Friday, July 16, 2010

Grieving for Lilian

This is the 6th or 7th time I've written something about Lilian, but it will be the first time I tell you about the person she has become. As I wrote in the beginning, she's a petite, white woman, well groomed, well dressed, somewhere near 50. When I first knew her, she was quiet, rather dull, in fact, and I didn't think so much of her. She'd stare into the distance or make some remark in her flat affect way, and then drift back into her mousy silence.

In the fall, her energy level picked up dramatically, and suddenly a lively, teasing, sweet natured personalty emerged. I assumed that the change in Lilian was a change in drug usage, and I was right. The Lilian who was fun to be around was the real Lilian, no longer repressed by whatever she was putting in her veins or taking in a pill. She was rapidly becoming sicker, though, leaning a little sideways from a stroke, her t-cell count plummeting almost to the point of full blown AIDS, going into the hospital with serious breathing problems. None of that seemed to bother her, however. Lilian had a level of denial that made her seem indomitable.

She disappeared for a while, and came back sicker than ever. She was still the same sweet natured Lilian, eagerly finding the good news or the humor in anything and laughing delightedly at her own self mocking jokes. The denial, however, was gone. She even spoke about having to start getting honest with herself about how sick she was. She was thankful for the support she received. She was thoughtful. She seemed like a remarkably well integrated adult. I don't know how such growth can be possible for a woman who was helped into prostitution by her mother while she was still in her teens and who appeared to have spent all or most of the long years that followed caught up in the trauma and addiction that come with a life of "getting into cars." Still, there it was. I saw the growth. I saw the whole person, the one that had been dormant all that time, blossoming forth with all her rich appreciation of the world around her.

Required work →
**A)** Translate this sentence from the post about Lilian into Spanish: "She was thankful for the support she received."
**B)** The post about Lilian has a sentence that begins "She was rapidly becoming sicker, though." List every sign of her declining health that this sentence names.
**C)** Carry on the post about Lilian with a few sentences that pick up after its final line.
The records below have nothing to do with the post about Lilian.

(Collected data)
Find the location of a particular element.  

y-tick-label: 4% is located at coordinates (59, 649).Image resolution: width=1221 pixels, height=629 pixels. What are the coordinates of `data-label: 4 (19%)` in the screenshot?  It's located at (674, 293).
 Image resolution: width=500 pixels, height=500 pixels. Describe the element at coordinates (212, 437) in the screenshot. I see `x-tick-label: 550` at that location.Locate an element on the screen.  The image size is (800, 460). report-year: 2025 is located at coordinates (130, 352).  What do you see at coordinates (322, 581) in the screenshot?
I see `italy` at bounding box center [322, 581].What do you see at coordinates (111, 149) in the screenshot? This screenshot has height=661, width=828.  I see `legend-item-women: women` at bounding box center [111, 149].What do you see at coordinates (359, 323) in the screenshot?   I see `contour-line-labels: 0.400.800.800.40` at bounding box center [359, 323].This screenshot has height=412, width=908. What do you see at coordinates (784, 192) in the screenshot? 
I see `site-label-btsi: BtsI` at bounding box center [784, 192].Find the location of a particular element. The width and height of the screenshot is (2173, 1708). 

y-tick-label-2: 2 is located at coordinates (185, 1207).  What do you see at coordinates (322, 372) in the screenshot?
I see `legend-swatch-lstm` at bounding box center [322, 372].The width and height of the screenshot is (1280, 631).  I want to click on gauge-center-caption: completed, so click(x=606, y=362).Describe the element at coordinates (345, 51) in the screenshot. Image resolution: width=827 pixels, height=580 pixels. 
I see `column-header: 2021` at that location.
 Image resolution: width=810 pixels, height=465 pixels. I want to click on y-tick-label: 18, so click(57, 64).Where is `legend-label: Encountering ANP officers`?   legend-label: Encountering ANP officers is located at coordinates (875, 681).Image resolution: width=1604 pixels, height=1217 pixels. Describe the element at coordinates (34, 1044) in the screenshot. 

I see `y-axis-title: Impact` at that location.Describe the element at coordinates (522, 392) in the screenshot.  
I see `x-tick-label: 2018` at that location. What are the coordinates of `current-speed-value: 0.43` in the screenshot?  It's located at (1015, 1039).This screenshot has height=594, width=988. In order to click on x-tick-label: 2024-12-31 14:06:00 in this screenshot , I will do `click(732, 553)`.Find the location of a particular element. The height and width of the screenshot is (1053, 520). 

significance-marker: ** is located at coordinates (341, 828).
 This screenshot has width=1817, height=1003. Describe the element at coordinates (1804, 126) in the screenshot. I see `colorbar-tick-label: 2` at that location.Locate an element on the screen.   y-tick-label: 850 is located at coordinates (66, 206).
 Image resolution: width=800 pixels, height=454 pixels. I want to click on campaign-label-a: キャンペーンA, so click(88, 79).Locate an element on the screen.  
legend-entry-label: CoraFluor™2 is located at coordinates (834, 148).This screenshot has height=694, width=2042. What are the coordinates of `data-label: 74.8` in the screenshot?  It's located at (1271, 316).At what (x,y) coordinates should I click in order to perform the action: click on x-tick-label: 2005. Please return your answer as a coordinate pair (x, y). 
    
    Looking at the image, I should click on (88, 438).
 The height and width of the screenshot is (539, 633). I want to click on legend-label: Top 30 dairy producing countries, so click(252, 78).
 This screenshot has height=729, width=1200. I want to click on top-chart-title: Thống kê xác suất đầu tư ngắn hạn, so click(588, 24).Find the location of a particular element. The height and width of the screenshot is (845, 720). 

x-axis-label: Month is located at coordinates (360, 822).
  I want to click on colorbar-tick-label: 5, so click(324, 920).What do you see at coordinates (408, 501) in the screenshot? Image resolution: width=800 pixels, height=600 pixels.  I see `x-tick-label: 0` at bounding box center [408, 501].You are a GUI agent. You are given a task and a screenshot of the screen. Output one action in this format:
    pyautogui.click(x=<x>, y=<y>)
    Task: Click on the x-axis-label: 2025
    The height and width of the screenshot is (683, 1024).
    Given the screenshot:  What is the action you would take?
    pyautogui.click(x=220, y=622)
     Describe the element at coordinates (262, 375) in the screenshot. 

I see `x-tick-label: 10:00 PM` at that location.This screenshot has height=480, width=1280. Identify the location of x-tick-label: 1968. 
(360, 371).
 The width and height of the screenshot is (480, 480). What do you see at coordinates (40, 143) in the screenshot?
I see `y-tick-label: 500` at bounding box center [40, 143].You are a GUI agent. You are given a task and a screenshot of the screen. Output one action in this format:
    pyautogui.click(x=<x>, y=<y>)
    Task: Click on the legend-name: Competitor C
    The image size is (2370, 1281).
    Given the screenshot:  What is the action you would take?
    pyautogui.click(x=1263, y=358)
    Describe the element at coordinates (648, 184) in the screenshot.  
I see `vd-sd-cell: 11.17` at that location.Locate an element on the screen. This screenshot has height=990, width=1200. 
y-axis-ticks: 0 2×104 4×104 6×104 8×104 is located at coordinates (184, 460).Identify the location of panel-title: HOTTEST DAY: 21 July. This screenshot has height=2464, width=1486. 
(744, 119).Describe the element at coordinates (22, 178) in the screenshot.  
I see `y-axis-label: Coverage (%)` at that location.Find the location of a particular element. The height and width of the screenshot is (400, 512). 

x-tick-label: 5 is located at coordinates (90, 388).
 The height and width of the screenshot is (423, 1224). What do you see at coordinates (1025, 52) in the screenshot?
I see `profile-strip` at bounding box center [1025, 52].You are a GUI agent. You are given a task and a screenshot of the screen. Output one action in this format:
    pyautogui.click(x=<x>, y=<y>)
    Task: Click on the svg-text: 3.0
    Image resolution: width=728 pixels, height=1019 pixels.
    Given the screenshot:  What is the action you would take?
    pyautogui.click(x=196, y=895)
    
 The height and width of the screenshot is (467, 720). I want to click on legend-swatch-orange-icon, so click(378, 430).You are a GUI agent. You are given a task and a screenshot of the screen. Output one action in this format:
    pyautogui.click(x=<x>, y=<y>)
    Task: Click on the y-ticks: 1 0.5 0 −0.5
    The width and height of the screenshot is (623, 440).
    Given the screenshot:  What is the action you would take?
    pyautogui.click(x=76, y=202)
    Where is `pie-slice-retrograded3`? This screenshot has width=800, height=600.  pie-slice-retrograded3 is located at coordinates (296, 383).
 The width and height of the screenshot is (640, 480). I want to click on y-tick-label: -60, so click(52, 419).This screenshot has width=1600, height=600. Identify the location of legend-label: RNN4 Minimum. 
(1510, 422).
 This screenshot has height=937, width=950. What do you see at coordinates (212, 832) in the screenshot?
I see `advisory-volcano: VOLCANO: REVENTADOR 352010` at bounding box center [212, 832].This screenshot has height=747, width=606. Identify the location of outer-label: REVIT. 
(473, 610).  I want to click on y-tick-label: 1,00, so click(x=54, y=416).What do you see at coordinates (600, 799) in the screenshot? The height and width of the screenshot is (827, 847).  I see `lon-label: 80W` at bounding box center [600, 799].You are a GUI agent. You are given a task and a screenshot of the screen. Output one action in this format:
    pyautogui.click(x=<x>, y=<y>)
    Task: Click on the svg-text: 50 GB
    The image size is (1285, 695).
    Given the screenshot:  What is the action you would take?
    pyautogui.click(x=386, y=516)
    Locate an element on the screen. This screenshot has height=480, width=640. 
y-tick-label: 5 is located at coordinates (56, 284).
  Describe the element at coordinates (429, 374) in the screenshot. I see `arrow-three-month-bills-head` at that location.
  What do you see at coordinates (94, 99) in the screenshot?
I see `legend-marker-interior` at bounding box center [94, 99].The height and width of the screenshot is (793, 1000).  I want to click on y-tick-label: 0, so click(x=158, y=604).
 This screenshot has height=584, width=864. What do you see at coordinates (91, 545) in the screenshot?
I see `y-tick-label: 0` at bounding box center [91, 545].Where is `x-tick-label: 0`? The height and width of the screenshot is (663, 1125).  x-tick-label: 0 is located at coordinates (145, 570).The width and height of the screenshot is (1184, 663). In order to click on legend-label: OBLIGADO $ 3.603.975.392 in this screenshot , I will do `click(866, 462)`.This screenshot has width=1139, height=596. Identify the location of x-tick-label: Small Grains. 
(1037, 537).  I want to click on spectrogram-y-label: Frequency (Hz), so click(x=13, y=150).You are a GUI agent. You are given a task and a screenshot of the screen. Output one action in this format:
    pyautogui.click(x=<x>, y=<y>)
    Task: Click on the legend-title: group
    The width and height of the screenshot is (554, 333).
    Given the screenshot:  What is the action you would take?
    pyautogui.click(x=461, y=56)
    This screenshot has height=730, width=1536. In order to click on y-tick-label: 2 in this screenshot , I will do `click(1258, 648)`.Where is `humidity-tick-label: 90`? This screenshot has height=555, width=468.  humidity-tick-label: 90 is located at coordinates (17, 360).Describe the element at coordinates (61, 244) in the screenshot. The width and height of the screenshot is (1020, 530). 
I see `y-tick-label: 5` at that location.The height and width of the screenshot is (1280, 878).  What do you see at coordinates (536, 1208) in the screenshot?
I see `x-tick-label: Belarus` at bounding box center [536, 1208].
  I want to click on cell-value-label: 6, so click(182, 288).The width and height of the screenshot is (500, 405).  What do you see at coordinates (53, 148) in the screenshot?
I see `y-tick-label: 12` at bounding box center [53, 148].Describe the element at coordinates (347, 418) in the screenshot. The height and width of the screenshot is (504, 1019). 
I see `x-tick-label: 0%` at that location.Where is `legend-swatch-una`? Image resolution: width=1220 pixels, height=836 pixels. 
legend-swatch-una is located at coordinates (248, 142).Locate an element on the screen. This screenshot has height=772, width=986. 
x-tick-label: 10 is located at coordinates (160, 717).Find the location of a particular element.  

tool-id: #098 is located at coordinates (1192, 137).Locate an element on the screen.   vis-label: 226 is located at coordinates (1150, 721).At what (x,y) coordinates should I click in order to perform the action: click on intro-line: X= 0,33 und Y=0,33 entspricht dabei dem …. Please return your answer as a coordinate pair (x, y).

Answer section →
**A)** Estaba agradecida por el apoyo que recibía.

**B)**
- Leaning a little sideways from a stroke
- Her t-cell count plummeting almost to the point of full-blown AIDS
- Going into the hospital with serious breathing problems

**C)**
Lilian came back sporadically, used the snow storm to manipulate an overnight visit with her grandchildren away from her transitional house. She was still a pleasure every single time she came. Recently, she has been gone for 8 weeks. It was time spent in the hospital and a nursing home. She is leaning on her cane much more dramatically now. She's had the AIDS pneumonia and probably another stroke. Her legs are badly swollen, and her hands shake from the seven medications she's on. She has an infection in her intestines that the doctors can't cure, and they've told her that they will have to remove her colon. That means a colostomy bag.

Lilian is still alive. She's still a lovely person but every time I see her now, I think of a snowman, slowly decreasing in the sun and the rain. It's hard to imagine a return to health for Lilian and hard to imagine that she has all that many more years left. She's still trying, though. She still has her good attitude. I'm going to try too, although my attitude isn't nearly as good. I hope to find a way to take her for a second opinion on the colostomy bag thing. Still, I've already started to grieve for a good woman who may have begun to enjoy her life only at its end.